Yun Ko-eun's characters are all anxious—worried about hidden dangers and imminent catastrophe—and yet, in each of the stories, their neurotic angst is paradoxically both a product of modern society and a precondition for the community they construct. The woman who has no one to eat with during her lunch-breaks ironically finds purpose and belonging in a school for people nervous about eating alone; the man who worries about bed-bugs ironically gets to know his neighbors better and become more involved in their lives; the woman afraid of the dietary risks of processed food joins an informal parents' association which agitates for organic food. In her comic, surreal style, Yun Ko-eun shows how loneliness and insecurity are a powerful basis for affinity with other lonely, insecure people who can indulge their paranoid fears.

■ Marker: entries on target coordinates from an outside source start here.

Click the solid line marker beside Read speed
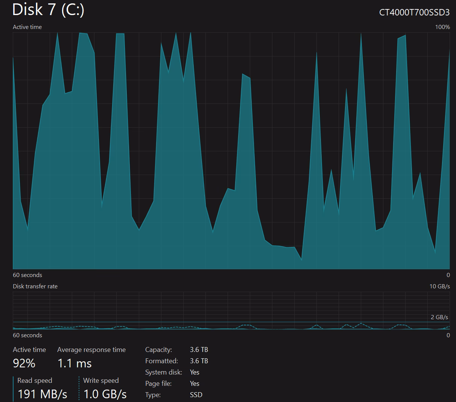Screen dimensions: 456x402 [13, 388]
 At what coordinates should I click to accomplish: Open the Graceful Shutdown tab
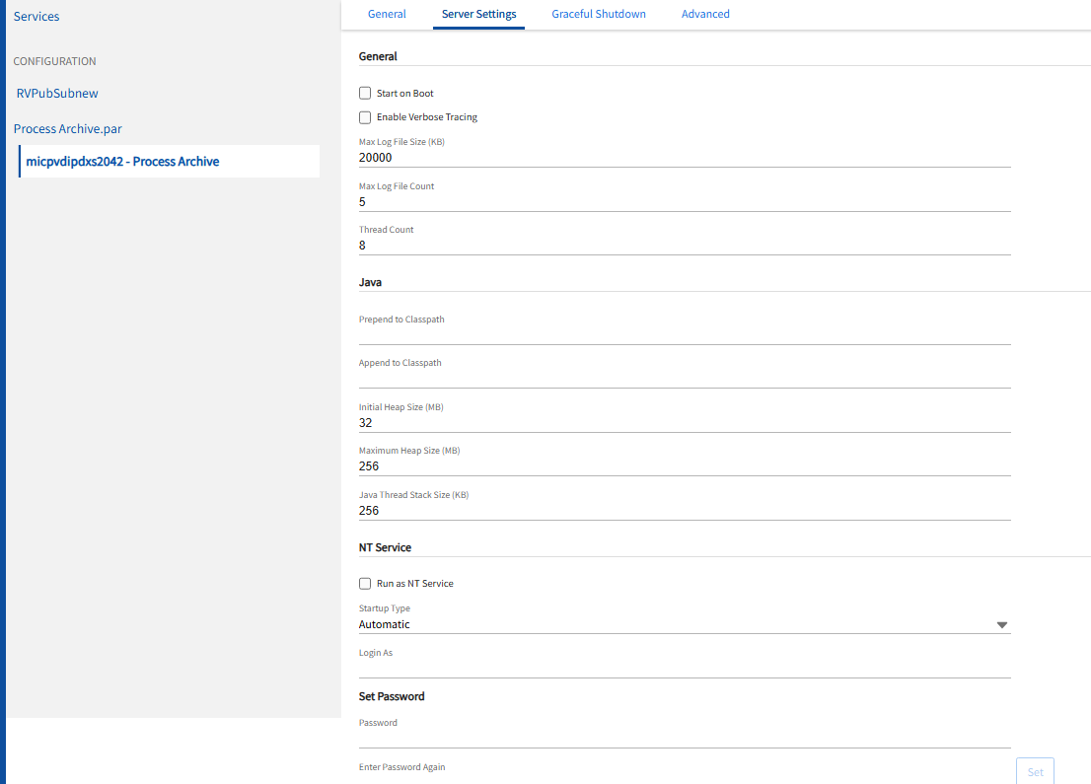tap(599, 14)
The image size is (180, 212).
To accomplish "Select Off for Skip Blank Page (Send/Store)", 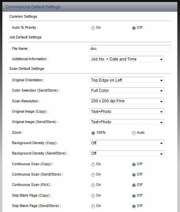I will coord(134,206).
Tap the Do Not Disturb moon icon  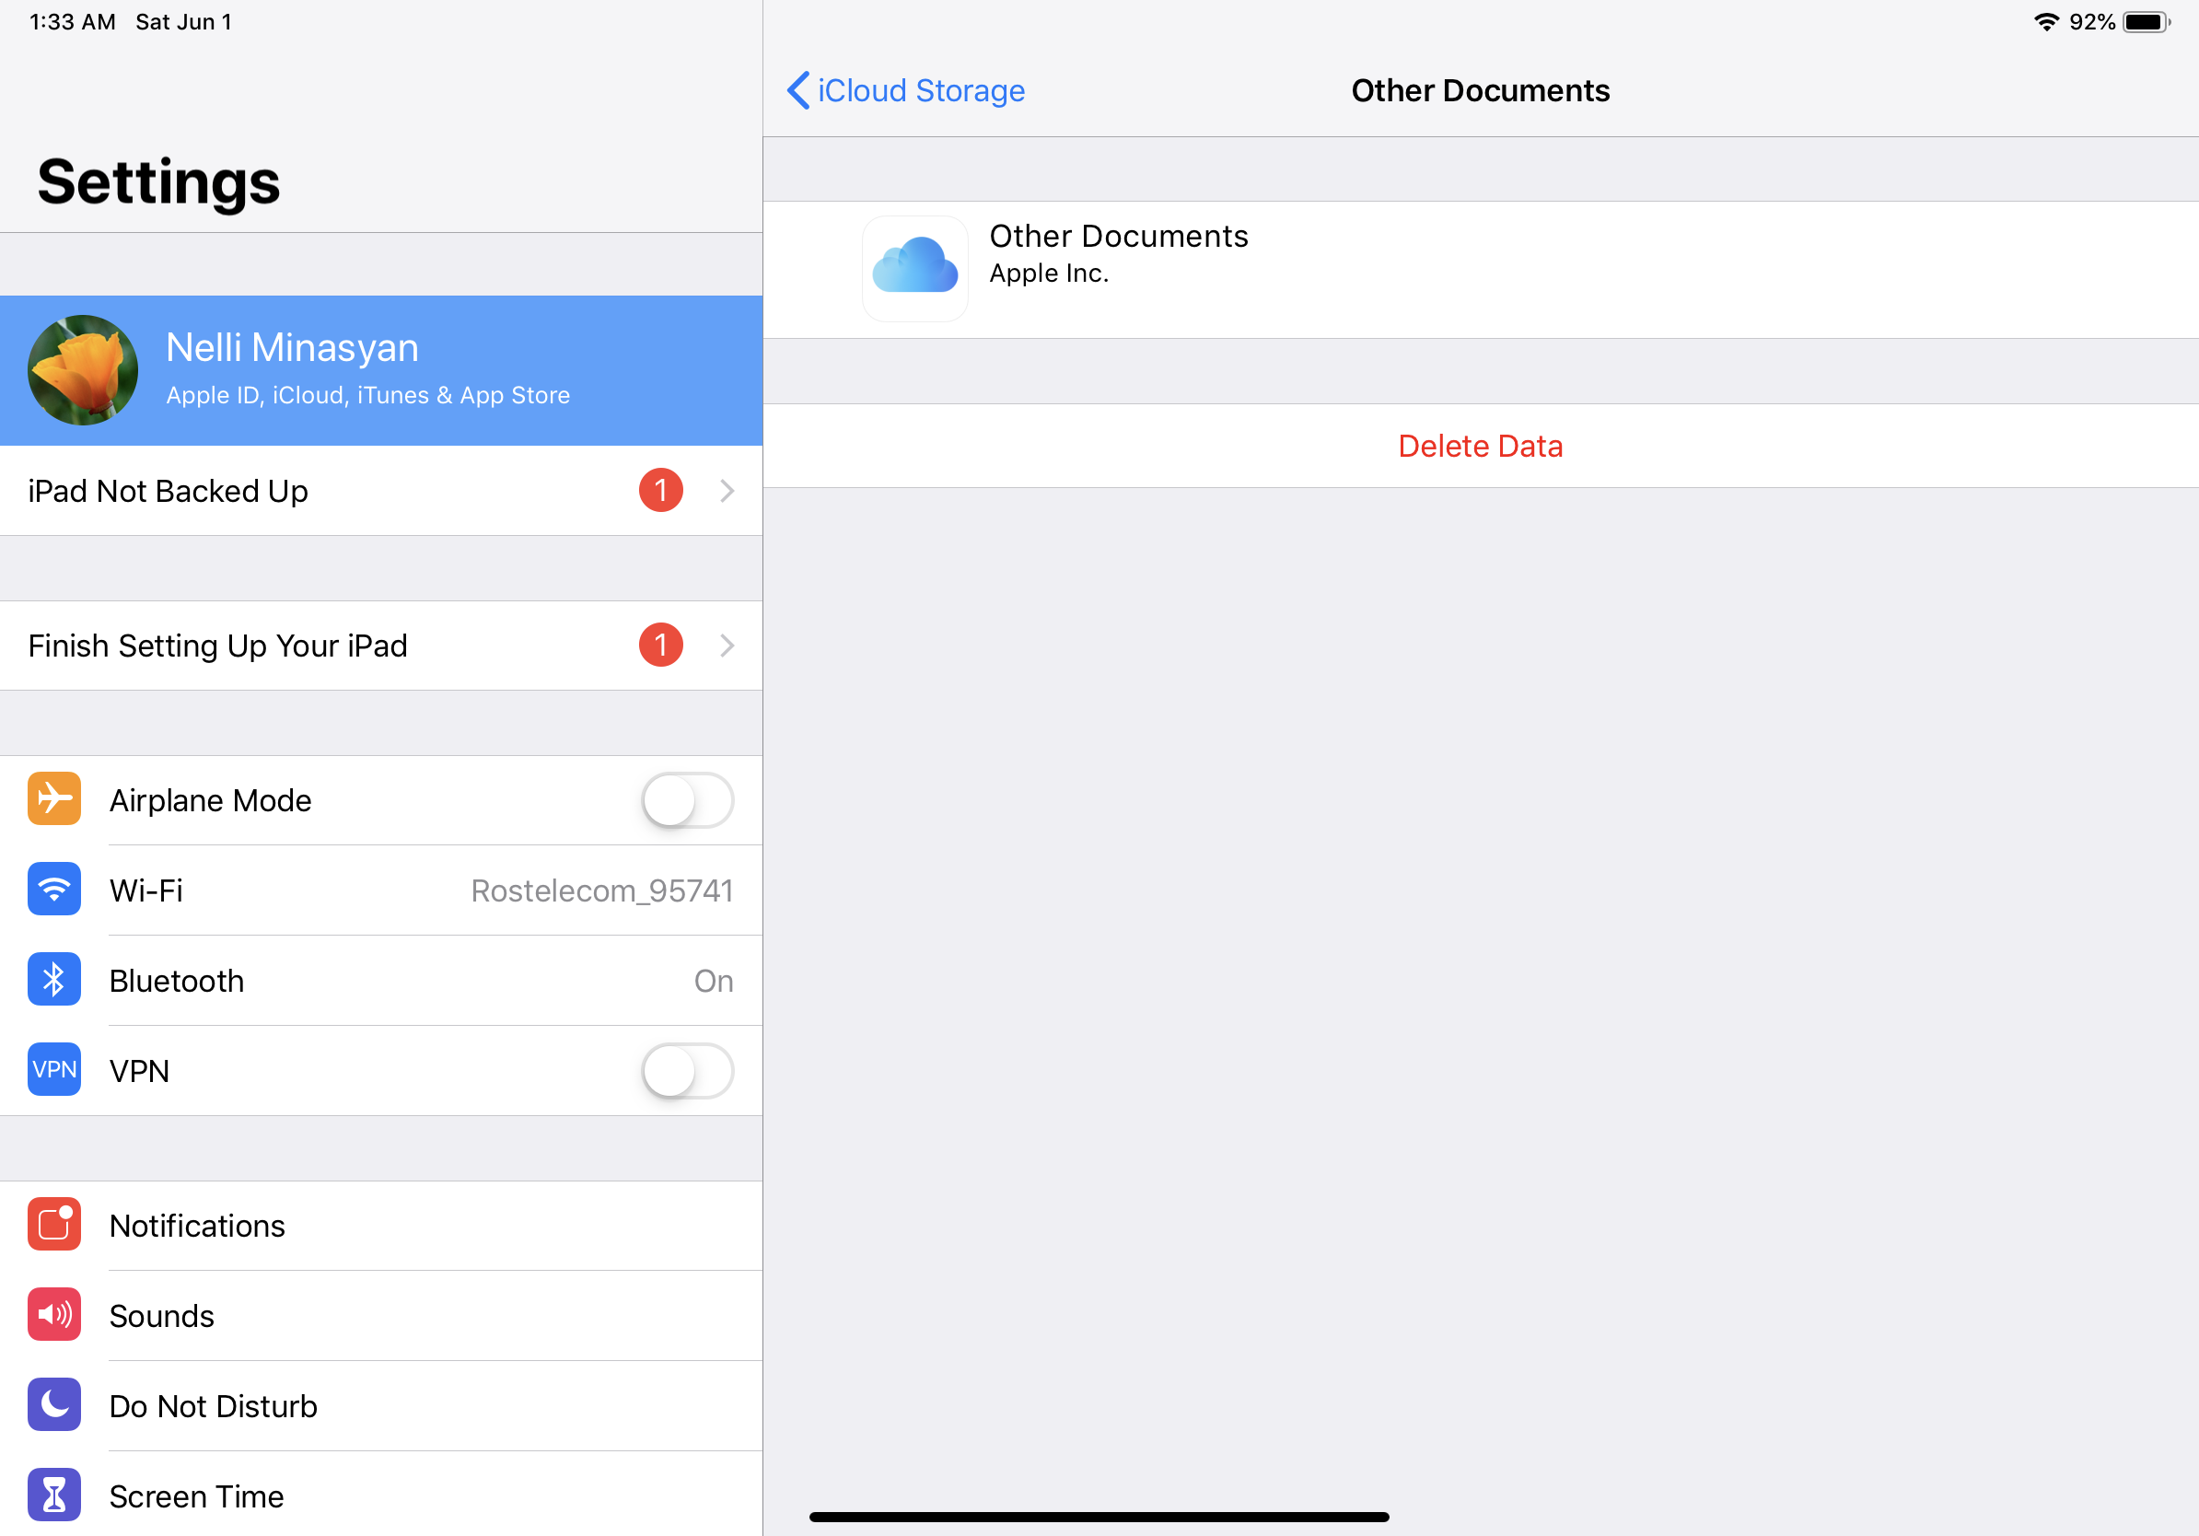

The remedy for neurosis isn't stability but dreams and fiction—the man who sells dreams finds that, after spending his whole life ignored, he can "assert his existence by dreaming"; a girl discovers that drawings are more real and powerful when she refuses to draw her school exactly as it really is but rather how she imagines it—a prison surrounded by a cavalcade of eccentric street hawkers and malingerers, a cotton-candy man, a fish man, a flasher.

These stories reminded me of Kikuko Tsumura's "There's No Such Thing as an Easy Job" and Hiroki Oyamada's "The Factory"—in each of Ko-eun's stories, work seems depressingly meaningless and trivial; the world is strange and surreal; and yet the characters find meaning in their re-imagination of the world around them, bonding with likeminded outcasts and finding solidarity in the absurd.